According to the Census Bureau, the median age in 2015 will be 37.8, up from 28.1 in 1970. It will rise to 42 in 2045. The Academy is asking the federal government to do the following:

  • Take immediate steps to address solvency concerns of key public programs like Social Security and Medicare. The Academy also urges action to allow the disability trust fund to continue to pay full scheduled disability benefits during and beyond 2016.
  • Address the risk of retirement-income systems not providing expected income into old age, especially in light of increasing longevity. The Academy’s Retirement for the AGES initiative provides a framework for evaluating private and public retirement systems, as well as public policy proposals.
  • Encourage lifetime-income solutions for people living longer in retirement. The Academy’s Lifetime Income initiative supports more widespread use of lifetime-income options.
  • Improve the governance and disclosures of public-sector (state/municipal) employee pension plans. The Academy’s Public Pension Plans Actuarial E-Guide provides information on the nature of the risks and the complex issues surrounding these plans.

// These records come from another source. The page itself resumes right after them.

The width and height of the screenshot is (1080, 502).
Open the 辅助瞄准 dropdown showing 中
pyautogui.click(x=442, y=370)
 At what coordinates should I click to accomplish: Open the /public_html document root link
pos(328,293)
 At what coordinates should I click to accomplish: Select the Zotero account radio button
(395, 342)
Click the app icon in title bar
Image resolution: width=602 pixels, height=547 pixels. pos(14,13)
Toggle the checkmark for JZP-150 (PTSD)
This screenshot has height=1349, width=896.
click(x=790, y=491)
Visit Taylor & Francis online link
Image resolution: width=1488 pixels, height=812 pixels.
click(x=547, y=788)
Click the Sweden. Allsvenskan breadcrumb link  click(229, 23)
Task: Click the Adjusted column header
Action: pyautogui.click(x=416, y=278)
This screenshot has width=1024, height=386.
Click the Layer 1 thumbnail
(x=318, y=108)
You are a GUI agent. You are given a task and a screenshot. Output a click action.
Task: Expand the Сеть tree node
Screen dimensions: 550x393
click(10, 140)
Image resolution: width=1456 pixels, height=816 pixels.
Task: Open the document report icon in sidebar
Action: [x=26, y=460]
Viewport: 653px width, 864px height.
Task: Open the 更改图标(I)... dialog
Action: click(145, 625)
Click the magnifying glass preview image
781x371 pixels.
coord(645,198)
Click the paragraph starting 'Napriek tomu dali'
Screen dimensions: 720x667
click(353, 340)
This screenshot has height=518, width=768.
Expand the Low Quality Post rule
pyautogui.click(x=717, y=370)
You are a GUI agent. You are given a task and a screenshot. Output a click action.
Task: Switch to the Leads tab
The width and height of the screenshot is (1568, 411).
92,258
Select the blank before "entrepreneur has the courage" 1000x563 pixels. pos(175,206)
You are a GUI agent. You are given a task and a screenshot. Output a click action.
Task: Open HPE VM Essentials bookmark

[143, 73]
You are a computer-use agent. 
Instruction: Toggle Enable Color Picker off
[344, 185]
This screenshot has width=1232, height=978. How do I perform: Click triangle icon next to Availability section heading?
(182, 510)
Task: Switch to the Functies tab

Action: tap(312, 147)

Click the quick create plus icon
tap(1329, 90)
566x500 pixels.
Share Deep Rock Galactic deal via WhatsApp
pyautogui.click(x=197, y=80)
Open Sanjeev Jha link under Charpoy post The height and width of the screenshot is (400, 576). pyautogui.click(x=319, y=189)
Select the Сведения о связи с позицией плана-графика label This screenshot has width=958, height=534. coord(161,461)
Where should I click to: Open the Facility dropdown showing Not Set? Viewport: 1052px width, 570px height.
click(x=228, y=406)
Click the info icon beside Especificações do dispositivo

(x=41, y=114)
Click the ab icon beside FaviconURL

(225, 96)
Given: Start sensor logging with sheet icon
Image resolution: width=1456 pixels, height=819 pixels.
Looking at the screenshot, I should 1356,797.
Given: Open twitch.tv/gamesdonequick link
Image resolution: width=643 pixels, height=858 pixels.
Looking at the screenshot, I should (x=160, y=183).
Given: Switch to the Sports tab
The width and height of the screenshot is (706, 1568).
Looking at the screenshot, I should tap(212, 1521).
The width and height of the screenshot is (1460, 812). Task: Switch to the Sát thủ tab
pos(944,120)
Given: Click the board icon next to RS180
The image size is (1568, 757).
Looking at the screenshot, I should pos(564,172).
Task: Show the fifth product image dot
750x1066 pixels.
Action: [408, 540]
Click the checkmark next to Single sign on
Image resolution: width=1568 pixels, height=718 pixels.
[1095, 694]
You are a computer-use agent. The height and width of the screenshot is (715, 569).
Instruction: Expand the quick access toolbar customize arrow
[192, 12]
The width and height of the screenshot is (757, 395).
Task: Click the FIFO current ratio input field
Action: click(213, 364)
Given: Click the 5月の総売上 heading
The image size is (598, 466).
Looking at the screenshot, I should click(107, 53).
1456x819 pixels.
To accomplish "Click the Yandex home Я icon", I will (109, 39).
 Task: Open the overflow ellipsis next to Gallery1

  • Evaluate the relative health level of older Americans and those with disabilities, and assess the ability of Medicare and other public and private programs to meet those needs. The Academy is conducting an examination of the drivers of health care costs; Medicare, Medicaid, and private sector payment and delivery system reform; quality of care metrics; and other issues through its Health Care Cost/Quality of Care initiative.
  • Explore solutions to provide for affordable long-term care financing, and address caregiver needs and concerns through public and/or private programs.
  • Address the effect of delayed retirement or future retirement age changes on benefit programs. Assess the potential for increased demand for early retirement hardship considerations and disability income programs.